Objective ▸
Reproduce the rows from the start of the records through the line containing "point(124,44)", inclusive.

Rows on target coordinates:
--------------------------------
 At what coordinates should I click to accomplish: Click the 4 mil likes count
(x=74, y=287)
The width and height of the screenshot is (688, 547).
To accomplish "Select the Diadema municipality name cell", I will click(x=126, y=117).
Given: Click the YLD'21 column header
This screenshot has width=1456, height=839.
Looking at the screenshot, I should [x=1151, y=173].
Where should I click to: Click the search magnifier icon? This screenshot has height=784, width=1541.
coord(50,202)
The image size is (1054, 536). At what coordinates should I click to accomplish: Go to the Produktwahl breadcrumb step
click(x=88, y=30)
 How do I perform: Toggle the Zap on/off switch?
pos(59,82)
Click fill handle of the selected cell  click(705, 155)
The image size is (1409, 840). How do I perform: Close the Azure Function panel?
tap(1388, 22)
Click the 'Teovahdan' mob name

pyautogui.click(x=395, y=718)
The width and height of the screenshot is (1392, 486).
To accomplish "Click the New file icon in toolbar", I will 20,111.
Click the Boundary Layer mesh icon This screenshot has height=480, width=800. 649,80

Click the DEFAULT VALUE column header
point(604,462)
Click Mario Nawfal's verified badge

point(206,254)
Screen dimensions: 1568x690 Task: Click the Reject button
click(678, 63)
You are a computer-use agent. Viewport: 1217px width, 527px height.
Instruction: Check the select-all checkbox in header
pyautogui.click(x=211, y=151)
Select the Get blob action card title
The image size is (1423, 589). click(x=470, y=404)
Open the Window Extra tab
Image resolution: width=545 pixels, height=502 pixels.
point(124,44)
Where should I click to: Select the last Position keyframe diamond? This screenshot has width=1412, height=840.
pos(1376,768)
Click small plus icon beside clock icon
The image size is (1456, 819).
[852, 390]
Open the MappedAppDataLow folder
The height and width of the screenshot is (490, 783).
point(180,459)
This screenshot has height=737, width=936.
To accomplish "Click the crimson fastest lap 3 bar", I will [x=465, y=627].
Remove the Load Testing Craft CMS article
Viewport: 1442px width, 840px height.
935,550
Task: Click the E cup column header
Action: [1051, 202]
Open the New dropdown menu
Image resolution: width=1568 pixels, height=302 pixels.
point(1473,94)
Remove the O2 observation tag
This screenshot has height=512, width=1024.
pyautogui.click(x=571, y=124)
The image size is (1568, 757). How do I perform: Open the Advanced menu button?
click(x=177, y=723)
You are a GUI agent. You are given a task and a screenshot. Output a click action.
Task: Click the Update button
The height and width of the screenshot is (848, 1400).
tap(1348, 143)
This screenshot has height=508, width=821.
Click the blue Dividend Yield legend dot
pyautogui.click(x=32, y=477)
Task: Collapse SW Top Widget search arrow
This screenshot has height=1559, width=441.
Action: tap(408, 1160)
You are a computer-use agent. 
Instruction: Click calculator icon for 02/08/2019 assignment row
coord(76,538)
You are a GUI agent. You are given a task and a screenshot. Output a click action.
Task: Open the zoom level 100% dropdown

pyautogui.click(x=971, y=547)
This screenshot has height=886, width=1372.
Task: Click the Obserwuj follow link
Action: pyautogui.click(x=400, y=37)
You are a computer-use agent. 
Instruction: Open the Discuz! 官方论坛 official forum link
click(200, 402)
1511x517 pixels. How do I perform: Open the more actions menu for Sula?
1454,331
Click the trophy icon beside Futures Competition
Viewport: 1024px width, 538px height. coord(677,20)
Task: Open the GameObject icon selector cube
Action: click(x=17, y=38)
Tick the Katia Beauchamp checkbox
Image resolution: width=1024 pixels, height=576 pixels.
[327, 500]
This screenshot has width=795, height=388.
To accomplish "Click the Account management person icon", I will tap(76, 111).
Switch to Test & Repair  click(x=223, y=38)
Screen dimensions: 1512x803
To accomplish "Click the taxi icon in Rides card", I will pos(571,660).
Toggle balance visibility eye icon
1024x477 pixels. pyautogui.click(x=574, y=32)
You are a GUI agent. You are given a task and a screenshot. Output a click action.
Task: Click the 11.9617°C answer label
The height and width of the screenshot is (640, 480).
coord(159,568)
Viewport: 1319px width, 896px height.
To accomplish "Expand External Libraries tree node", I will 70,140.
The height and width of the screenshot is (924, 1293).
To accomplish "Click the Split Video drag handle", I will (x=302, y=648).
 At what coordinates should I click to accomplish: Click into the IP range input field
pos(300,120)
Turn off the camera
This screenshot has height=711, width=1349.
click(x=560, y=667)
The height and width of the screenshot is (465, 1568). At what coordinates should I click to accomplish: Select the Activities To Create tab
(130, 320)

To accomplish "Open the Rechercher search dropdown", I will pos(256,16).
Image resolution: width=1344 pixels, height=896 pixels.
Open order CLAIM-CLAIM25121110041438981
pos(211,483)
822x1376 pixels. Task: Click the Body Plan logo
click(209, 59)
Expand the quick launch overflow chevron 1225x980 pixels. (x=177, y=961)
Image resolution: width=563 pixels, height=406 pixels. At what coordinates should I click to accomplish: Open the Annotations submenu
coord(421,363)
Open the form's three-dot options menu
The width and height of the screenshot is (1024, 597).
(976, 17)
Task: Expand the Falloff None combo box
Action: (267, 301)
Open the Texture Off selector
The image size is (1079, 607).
--------------------------------
Result below ▸
 At what coordinates should I click to accomplish: Click the 4 mil likes count
(x=74, y=287)
The width and height of the screenshot is (688, 547).
To accomplish "Select the Diadema municipality name cell", I will click(x=126, y=117).
Given: Click the YLD'21 column header
This screenshot has width=1456, height=839.
Looking at the screenshot, I should [x=1151, y=173].
Where should I click to: Click the search magnifier icon? This screenshot has height=784, width=1541.
coord(50,202)
The image size is (1054, 536). At what coordinates should I click to accomplish: Go to the Produktwahl breadcrumb step
click(x=88, y=30)
 How do I perform: Toggle the Zap on/off switch?
pos(59,82)
Click fill handle of the selected cell  click(705, 155)
The image size is (1409, 840). How do I perform: Close the Azure Function panel?
tap(1388, 22)
Click the 'Teovahdan' mob name

pyautogui.click(x=395, y=718)
The width and height of the screenshot is (1392, 486).
To accomplish "Click the New file icon in toolbar", I will 20,111.
Click the Boundary Layer mesh icon This screenshot has height=480, width=800. 649,80

Click the DEFAULT VALUE column header
point(604,462)
Click Mario Nawfal's verified badge

point(206,254)
Screen dimensions: 1568x690 Task: Click the Reject button
click(678, 63)
You are a computer-use agent. Viewport: 1217px width, 527px height.
Instruction: Check the select-all checkbox in header
pyautogui.click(x=211, y=151)
Select the Get blob action card title
The image size is (1423, 589). click(x=470, y=404)
Open the Window Extra tab
Image resolution: width=545 pixels, height=502 pixels.
point(124,44)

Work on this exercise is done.